Example: Ethernet, USB, Firewire, 802.11.
For high throughput should likely be bus master or use a DMA channel.
More importantly: DMA requires less staging RAM or FIFO in device.
Shared RAM pool: statistical multiplexing gain.
The device driver will set up a circular buffer or linked list of buffers.
LG3.13 - SD: Bus Bridge

Cycles slaved on one side are mastered on the other.

Need not be symmetric, or have flat address space.

Busses can be dissimilar.

Writes posted (internal FIFO).

(The ‘busses’ on each side use multiplexors and not tri-states.)

System bandwidth ranges from 1.0 to 2.0 bus bandwidth: inverse proportion to bridge crossing cycles.
LG3.14 - SD: Clock Tree

Clock sourced from a lower-frequency external (quartz) reference.
Multiplied up internally with a phase-locked loop.
Dynamic frequency scaling (future topic): programmable PLL ratio.
Skew in delivery is minimised using a balanced clock distribution tree.
Physical layout: fractal of H’s, ensuring equal wire lengths.
Inverters are used to minimise pulse shrinkage (duty-cycle distortion).
LG3.15 - SD: Clock Domain Crossing

Like a bus bridge, but different clocks on each side.

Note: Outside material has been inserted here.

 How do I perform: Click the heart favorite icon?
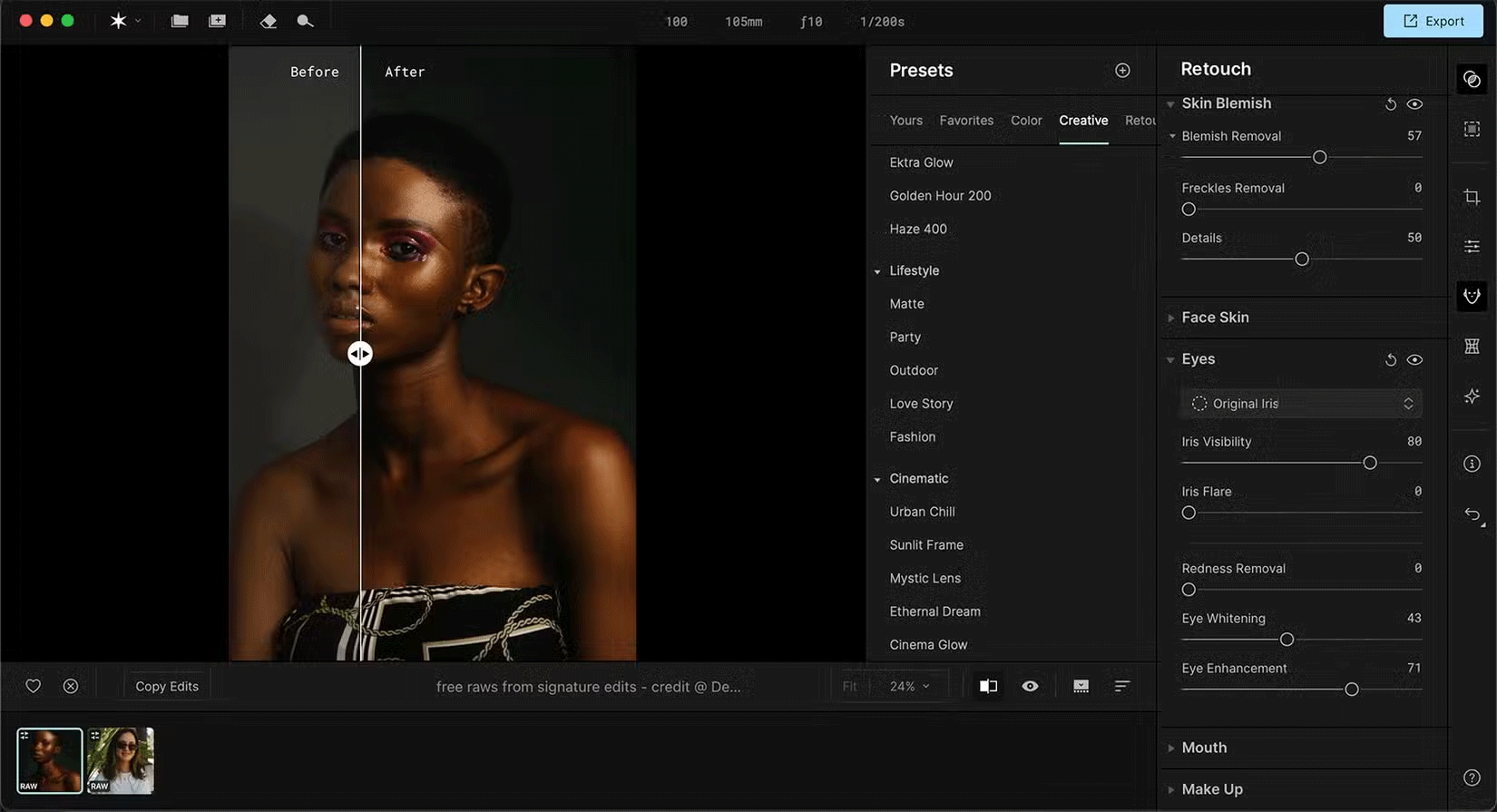coord(34,686)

- Have one signal that is a guard or qualifier signal for all the others going in that direction.
- Make sure all the other signals are settled in advance of guard.
- Pass the guard signal through two registers before using it (metastability).
- Use a wide bus (crossing operations less frequent).

```verilog
input clk; // receiving domain clock
input [31..0] data;
input req;
output reg ack;
reg [31:0] captured_data;
reg r1, r2;
always @(posedge clk) begin
  r1 <= req;
  r2 <= r1;
  ack <= r2;
  if (r2 && !ack) captured_data <= data;
```

Simplex: can never be sure about the precise delay.

Need protocol with insertable/deletable padding symbols that have no semantic meaning.

100 percent utilisation impossible.

The four-phase handshake limits utilisation to 50 % (or 25 if registered at both sides)

Duplex: cannot reply on any precise timing relationship between the two directions. Protocol must rely on sequencing or explicit transaction tokens.